Instruções de trabalho »
1. No texto sobre formas de governo e democracia, o que distingue o governo despótico?
2. Prossiga, por favor, com o texto sobre formas de governo e democracia a partir do ponto em que ele termina.

Texto fornecido »
.....

Já Montesquieu mencionava que:

GOVERNO

REPUBLICANO

QUANDO O POVO, OU PARTE DELE DETÉM O PODER SOBERANO.

GOVERNO

MONÁRQUICO

APENAS UM GOVERNA, CONFORME LEIS FIXAS PREVIAMENTE

ESTABELECIDAS.

GOVERNO

DESPÓTICO

APENAS UM GOVERNA, MAS SEM OBEDIÊNCIA AS REGRAS E POR

MEIO DE CAPRICHO PRÓPRIO.

ATIVIDADE 2

Leitura do artigo publicado pela professora, cujo título é - A SEPARAÇÃO DE PODERES SOB AS

PERSPECTIVAS DAS ELABORAÇÕES TEÓRICAS DE LOCKE E MONTESQUIEU: ORIGENS,

ESSÊNCIAS E DIFERENÇAS – ELEMENTO DE EQUILÍBRIO E/OU PSEUDOLIBERDADE? –

para elaborar um parecer favorável ou não a aplicabilidade e/ou manutenção desse instituto.

AULA 4

UNIDADE VI Aperfeiçoamento da Democracia.

d) Conceito:

O termo democracia possui origem grega, mais especificamente em Atenas e significa governo do povo

(demo = povo / kracia = governo).

.....

Dados fornecidos »
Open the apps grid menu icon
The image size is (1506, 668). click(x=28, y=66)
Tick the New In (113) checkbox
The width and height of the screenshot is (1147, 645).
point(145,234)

.....

Respostas por tarefa »
1. Apenas um governa, mas sem obediência às regras e por meio de capricho próprio.

2.
Ao longo dos tempos foram variadas as definições acerca do termo democracia, dentre elas, destacam-

se:

“Se houvesse um governo de deuses, esse povo se governaria democraticamente” Rousseau.

“A democracia é a pior forma de todas as formas imagináveis de governo, com exceção de todas as demais

que já se experimentaram”. Winston Churchill.

“A democracia é o governo do povo, para o povo e pelo povo; governo que jamais perecerá sobre a face da

Terra”. Lincoln.

“Vivemos sob a forma de governo que não se baseia nas instituições de nossos vizinhos; ao contrário.

Como tudo o que depende não de poucos, mas da maioria, é democracia”. Péricles.

“A democracia é um lamentável mal entendido”. Simone Goyard-Fabre.

Norberto Bobbio ressalta três tradições do pensamento político acerca da democracia:

1)Teoria Clássica ou Aristotélica: governo do povo e de todos os cidadãos.

2)Teoria Medieval ou Romana: apoia-se na soberania popular onde o poder do soberano decorre do povo

e este o transfere para ser governado de acordo com as leis.

3)Teoria Moderna ou Maquiaveliana: nasceu com o Estado Moderno e as grandes monarquias, em que as

formas históricas de governo são duas: a monarquia e a república, e a antiga democracia nada mais é do que

uma forma de república.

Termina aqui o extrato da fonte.